Supplied material: Begin
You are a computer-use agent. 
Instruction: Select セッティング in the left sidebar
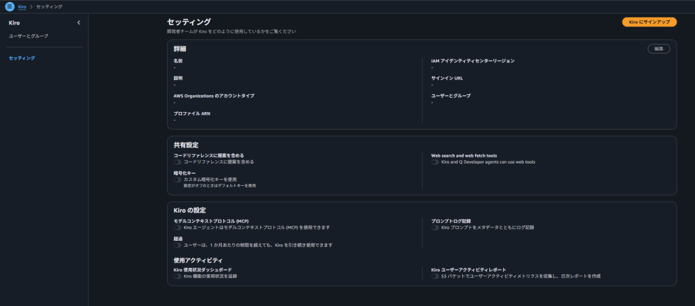tap(22, 58)
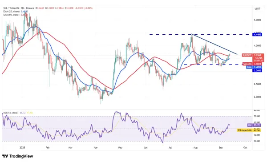Select the upper dashed resistance line at 4.4400
The width and height of the screenshot is (267, 162).
point(201,35)
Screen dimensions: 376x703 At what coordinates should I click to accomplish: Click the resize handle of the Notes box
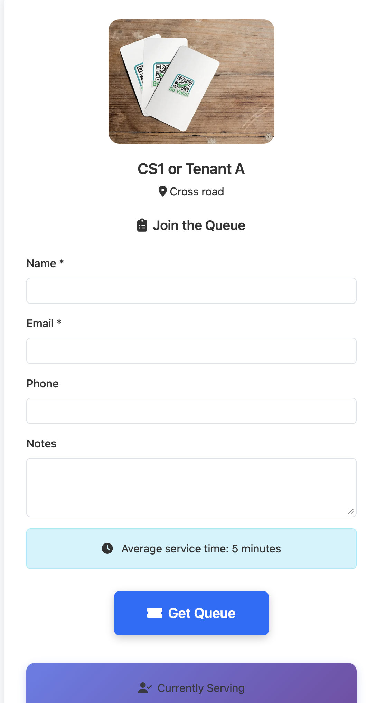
Supplied material: End
Problem details: Before duplicating, set the pictures aside; then output exactly the lines from the one with "Instruction: Select セッティング" through the end of the records, and only those.

Reply to the exercise:
Instruction: Select セッティング in the left sidebar
tap(22, 58)
Select the upper dashed resistance line at 4.4400
The width and height of the screenshot is (267, 162).
point(201,35)
Screen dimensions: 376x703 At what coordinates should I click to accomplish: Click the resize handle of the Notes box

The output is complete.